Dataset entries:
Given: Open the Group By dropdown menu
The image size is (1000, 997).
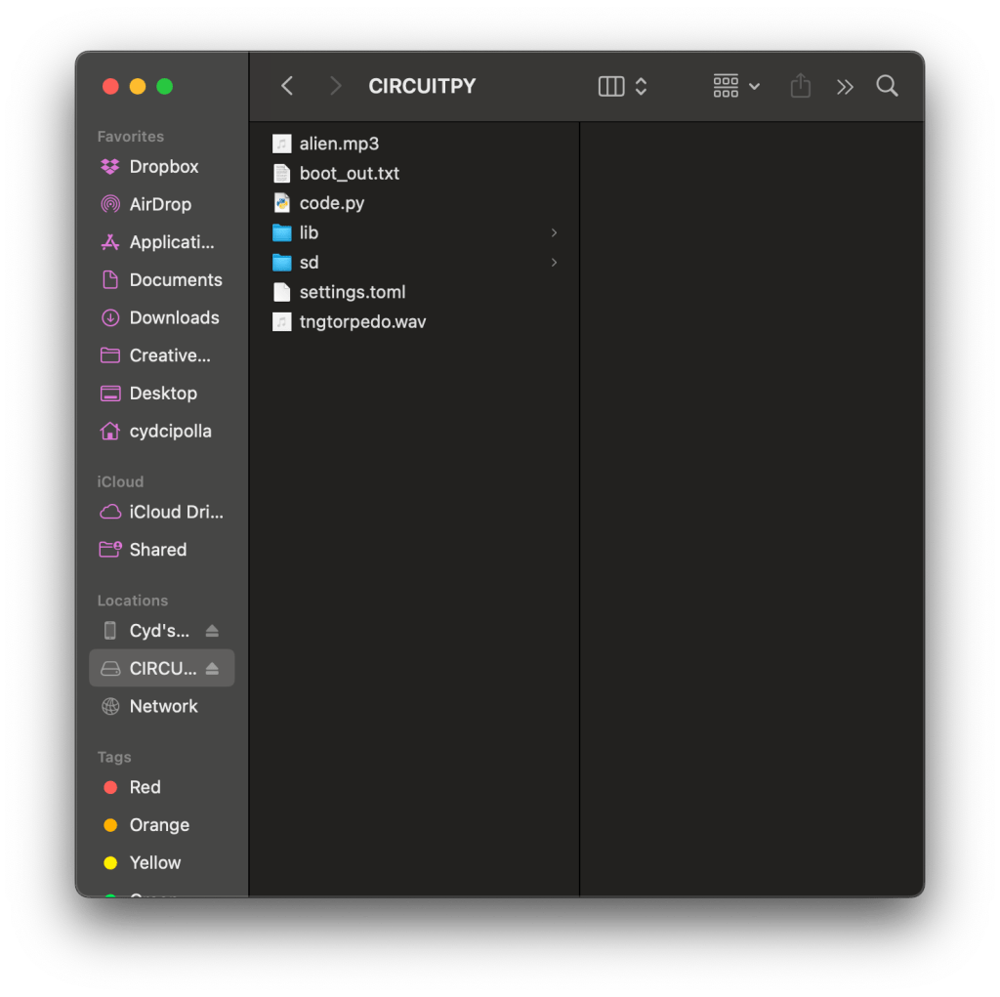Looking at the screenshot, I should [736, 86].
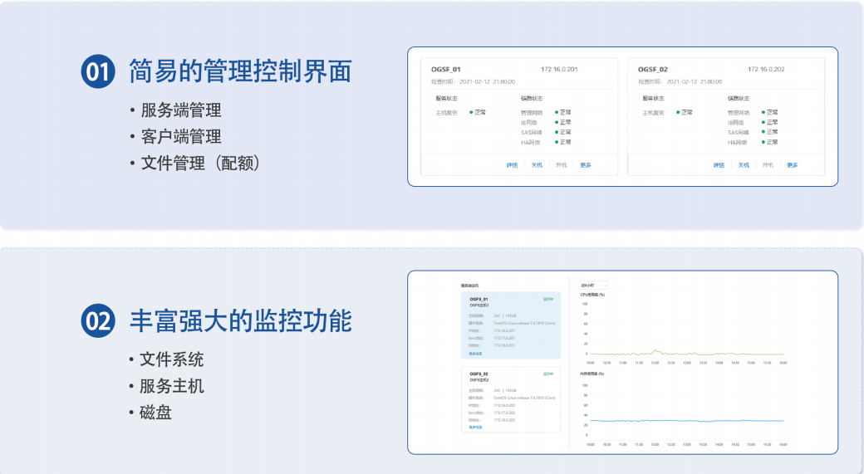Click 详情 link on OGSF_02 card
Image resolution: width=864 pixels, height=474 pixels.
click(719, 165)
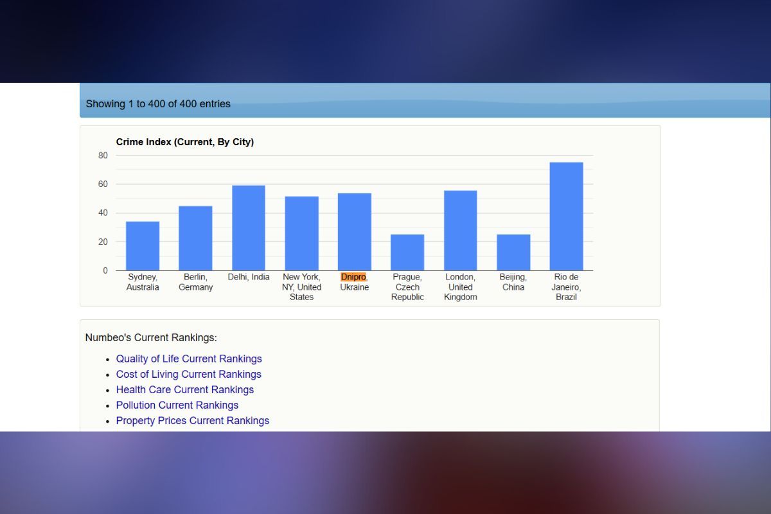Click the Sydney, Australia bar in chart
771x514 pixels.
tap(143, 246)
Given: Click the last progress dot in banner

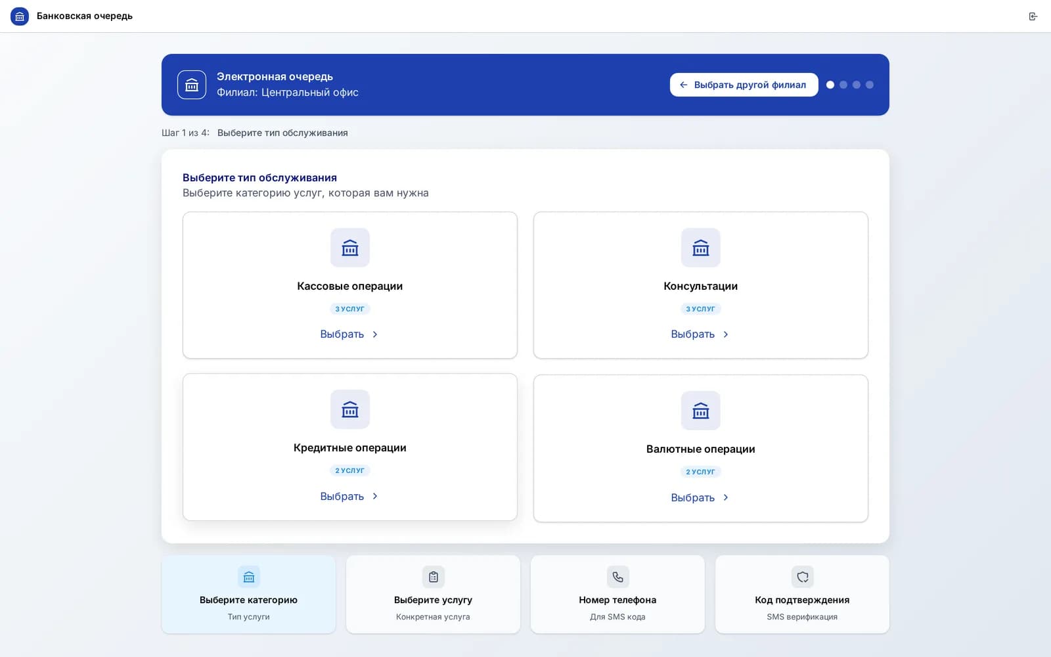Looking at the screenshot, I should (870, 85).
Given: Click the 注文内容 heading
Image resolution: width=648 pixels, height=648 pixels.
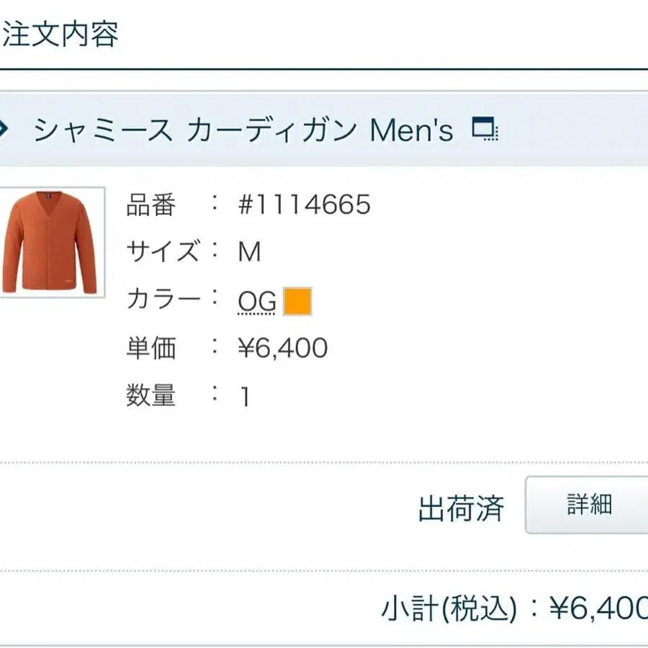Looking at the screenshot, I should coord(60,34).
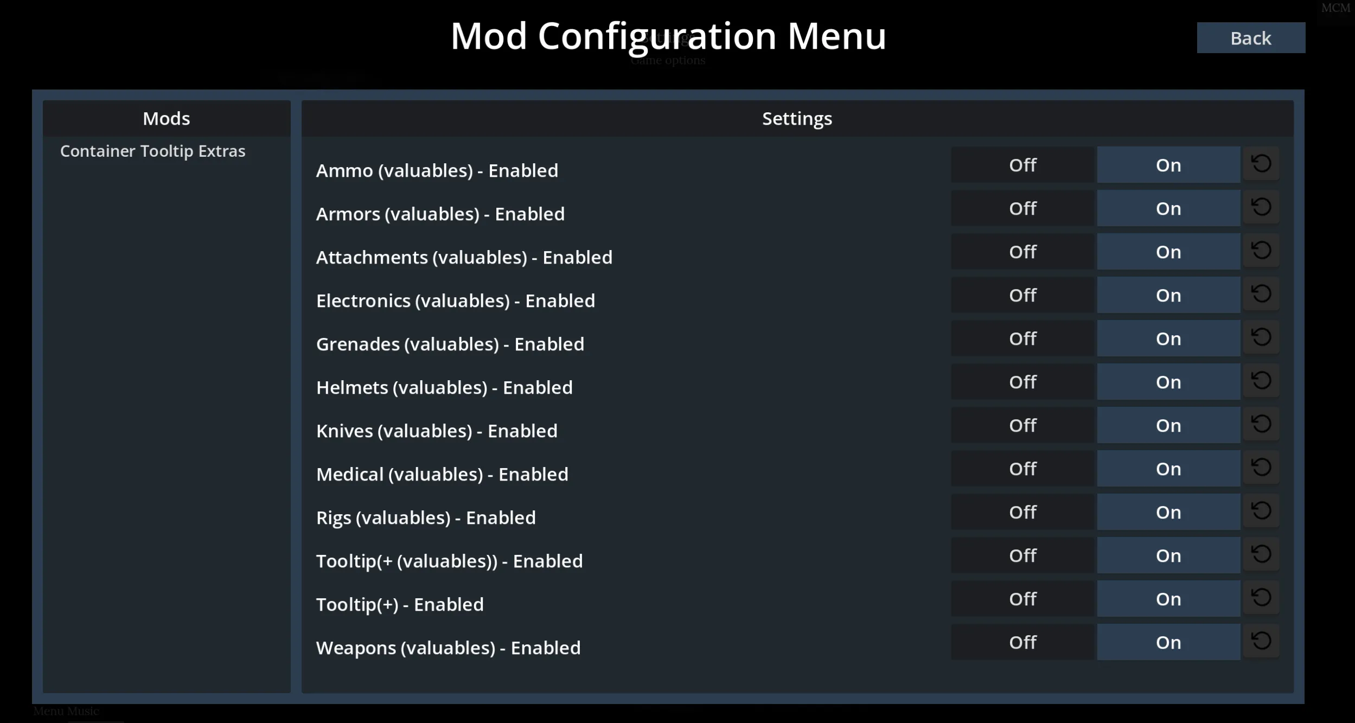
Task: Reset the Grenades (valuables) option
Action: tap(1261, 337)
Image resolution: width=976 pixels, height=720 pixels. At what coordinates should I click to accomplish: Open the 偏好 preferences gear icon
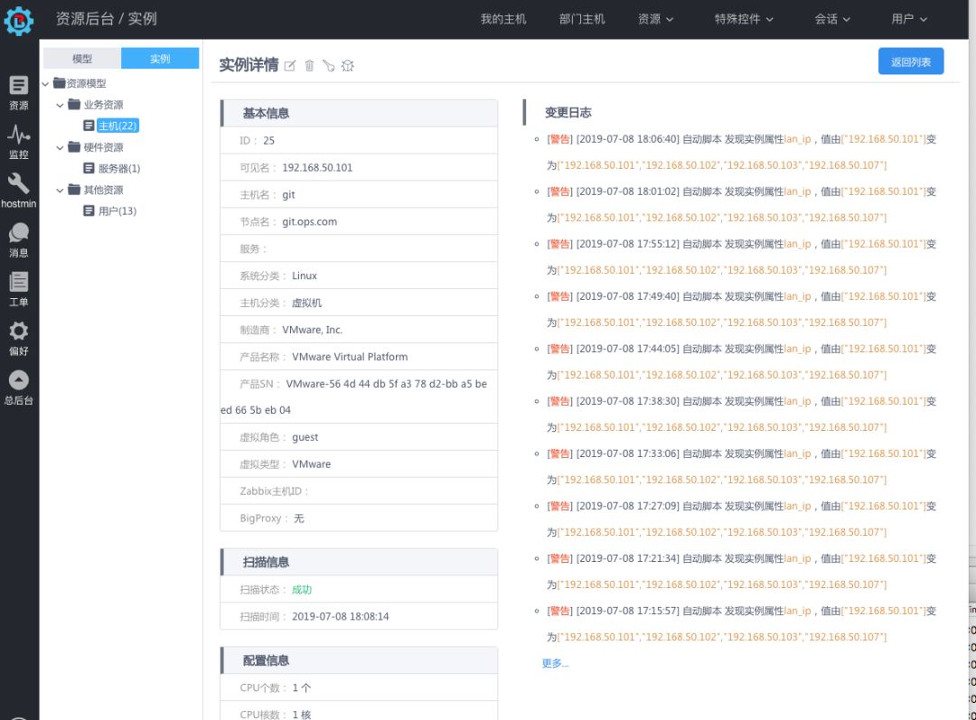click(18, 338)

◆ WHAT TO WORK ON
Your task is an exact printout of the records above, with no pictures.

◆ TASK ANSWER
Given: Open the Group By dropdown menu
The image size is (1000, 997).
Looking at the screenshot, I should [736, 86].
Click 详情 link on OGSF_02 card
Image resolution: width=864 pixels, height=474 pixels.
click(719, 165)
Click the Sydney, Australia bar in chart
771x514 pixels.
tap(143, 246)
Given: Click the last progress dot in banner

Looking at the screenshot, I should (870, 85).
Given: Click the 注文内容 heading
Image resolution: width=648 pixels, height=648 pixels.
Looking at the screenshot, I should coord(60,34).
Task: Reset the Grenades (valuables) option
Action: tap(1261, 337)
Image resolution: width=976 pixels, height=720 pixels. At what coordinates should I click to accomplish: Open the 偏好 preferences gear icon
click(18, 338)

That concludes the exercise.